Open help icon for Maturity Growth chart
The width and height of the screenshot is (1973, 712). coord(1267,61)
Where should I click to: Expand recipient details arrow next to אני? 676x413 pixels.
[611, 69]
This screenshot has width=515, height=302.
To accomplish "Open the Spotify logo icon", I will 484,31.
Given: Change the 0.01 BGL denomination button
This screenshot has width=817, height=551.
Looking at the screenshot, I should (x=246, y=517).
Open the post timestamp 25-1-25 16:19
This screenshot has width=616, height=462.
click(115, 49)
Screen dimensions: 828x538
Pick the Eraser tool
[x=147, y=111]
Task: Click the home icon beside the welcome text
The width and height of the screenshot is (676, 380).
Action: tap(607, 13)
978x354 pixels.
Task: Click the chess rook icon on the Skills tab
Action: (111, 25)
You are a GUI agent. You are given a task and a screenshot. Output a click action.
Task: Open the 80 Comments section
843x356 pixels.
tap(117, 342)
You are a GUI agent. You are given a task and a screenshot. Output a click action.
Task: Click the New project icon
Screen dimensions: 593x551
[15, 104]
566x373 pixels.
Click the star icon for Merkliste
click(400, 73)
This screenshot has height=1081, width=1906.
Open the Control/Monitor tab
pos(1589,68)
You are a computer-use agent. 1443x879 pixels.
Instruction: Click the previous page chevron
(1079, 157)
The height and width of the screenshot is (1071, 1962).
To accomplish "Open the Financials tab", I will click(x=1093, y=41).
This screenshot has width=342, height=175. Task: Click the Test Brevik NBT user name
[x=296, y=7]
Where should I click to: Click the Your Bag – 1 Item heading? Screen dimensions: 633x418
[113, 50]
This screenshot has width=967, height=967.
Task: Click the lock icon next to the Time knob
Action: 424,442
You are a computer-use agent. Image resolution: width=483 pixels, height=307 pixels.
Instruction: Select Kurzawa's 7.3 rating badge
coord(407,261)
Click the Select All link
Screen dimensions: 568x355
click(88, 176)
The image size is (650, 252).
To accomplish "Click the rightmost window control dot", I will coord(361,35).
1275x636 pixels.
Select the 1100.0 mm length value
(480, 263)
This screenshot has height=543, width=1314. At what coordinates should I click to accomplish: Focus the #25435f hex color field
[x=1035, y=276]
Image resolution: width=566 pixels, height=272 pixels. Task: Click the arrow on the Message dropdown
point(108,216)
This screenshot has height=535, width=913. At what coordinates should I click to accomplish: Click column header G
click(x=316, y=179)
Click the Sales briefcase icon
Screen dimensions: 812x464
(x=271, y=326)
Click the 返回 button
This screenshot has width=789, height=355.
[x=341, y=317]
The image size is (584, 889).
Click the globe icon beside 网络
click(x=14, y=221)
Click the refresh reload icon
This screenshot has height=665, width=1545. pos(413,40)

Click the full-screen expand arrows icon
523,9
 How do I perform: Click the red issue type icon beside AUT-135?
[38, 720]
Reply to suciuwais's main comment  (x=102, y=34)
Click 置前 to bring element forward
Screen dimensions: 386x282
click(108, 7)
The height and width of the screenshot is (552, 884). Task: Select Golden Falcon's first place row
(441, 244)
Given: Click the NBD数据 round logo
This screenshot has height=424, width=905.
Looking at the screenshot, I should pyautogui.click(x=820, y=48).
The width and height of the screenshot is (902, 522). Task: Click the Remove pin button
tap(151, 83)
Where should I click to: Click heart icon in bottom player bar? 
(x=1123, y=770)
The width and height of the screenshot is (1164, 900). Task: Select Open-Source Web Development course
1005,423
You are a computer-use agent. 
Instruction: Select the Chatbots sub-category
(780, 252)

- - - -

## TASK DIRECTIONS
Reproduce all of the records above word for word, line for line.

## FINISHED ANSWER
Open help icon for Maturity Growth chart
The width and height of the screenshot is (1973, 712). coord(1267,61)
Where should I click to: Expand recipient details arrow next to אני? 676x413 pixels.
[611, 69]
This screenshot has width=515, height=302.
To accomplish "Open the Spotify logo icon", I will 484,31.
Given: Change the 0.01 BGL denomination button
This screenshot has width=817, height=551.
Looking at the screenshot, I should (x=246, y=517).
Open the post timestamp 25-1-25 16:19
This screenshot has width=616, height=462.
click(115, 49)
Screen dimensions: 828x538
Pick the Eraser tool
[x=147, y=111]
Task: Click the home icon beside the welcome text
The width and height of the screenshot is (676, 380).
Action: tap(607, 13)
978x354 pixels.
Task: Click the chess rook icon on the Skills tab
Action: (111, 25)
You are a GUI agent. You are given a task and a screenshot. Output a click action.
Task: Open the 80 Comments section
843x356 pixels.
tap(117, 342)
You are a GUI agent. You are given a task and a screenshot. Output a click action.
Task: Click the New project icon
Screen dimensions: 593x551
[15, 104]
566x373 pixels.
Click the star icon for Merkliste
click(400, 73)
This screenshot has height=1081, width=1906.
Open the Control/Monitor tab
pos(1589,68)
You are a computer-use agent. 1443x879 pixels.
Instruction: Click the previous page chevron
(1079, 157)
The height and width of the screenshot is (1071, 1962).
To accomplish "Open the Financials tab", I will click(x=1093, y=41).
This screenshot has width=342, height=175. Task: Click the Test Brevik NBT user name
[x=296, y=7]
Where should I click to: Click the Your Bag – 1 Item heading? Screen dimensions: 633x418
[113, 50]
This screenshot has width=967, height=967.
Task: Click the lock icon next to the Time knob
Action: 424,442
You are a computer-use agent. Image resolution: width=483 pixels, height=307 pixels.
Instruction: Select Kurzawa's 7.3 rating badge
coord(407,261)
Click the Select All link
Screen dimensions: 568x355
click(88, 176)
The image size is (650, 252).
To accomplish "Click the rightmost window control dot", I will coord(361,35).
1275x636 pixels.
Select the 1100.0 mm length value
(480, 263)
This screenshot has height=543, width=1314. At what coordinates should I click to accomplish: Focus the #25435f hex color field
[x=1035, y=276]
Image resolution: width=566 pixels, height=272 pixels. Task: Click the arrow on the Message dropdown
point(108,216)
This screenshot has height=535, width=913. At what coordinates should I click to accomplish: Click column header G
click(x=316, y=179)
Click the Sales briefcase icon
Screen dimensions: 812x464
(x=271, y=326)
Click the 返回 button
This screenshot has width=789, height=355.
[x=341, y=317]
The image size is (584, 889).
Click the globe icon beside 网络
click(x=14, y=221)
Click the refresh reload icon
This screenshot has height=665, width=1545. pos(413,40)

Click the full-screen expand arrows icon
523,9
 How do I perform: Click the red issue type icon beside AUT-135?
[38, 720]
Reply to suciuwais's main comment  (x=102, y=34)
Click 置前 to bring element forward
Screen dimensions: 386x282
click(108, 7)
The height and width of the screenshot is (552, 884). Task: Select Golden Falcon's first place row
(441, 244)
Given: Click the NBD数据 round logo
This screenshot has height=424, width=905.
Looking at the screenshot, I should pyautogui.click(x=820, y=48).
The width and height of the screenshot is (902, 522). Task: Click the Remove pin button
tap(151, 83)
Where should I click to: Click heart icon in bottom player bar? 
(x=1123, y=770)
The width and height of the screenshot is (1164, 900). Task: Select Open-Source Web Development course
1005,423
You are a computer-use agent. 
Instruction: Select the Chatbots sub-category
(780, 252)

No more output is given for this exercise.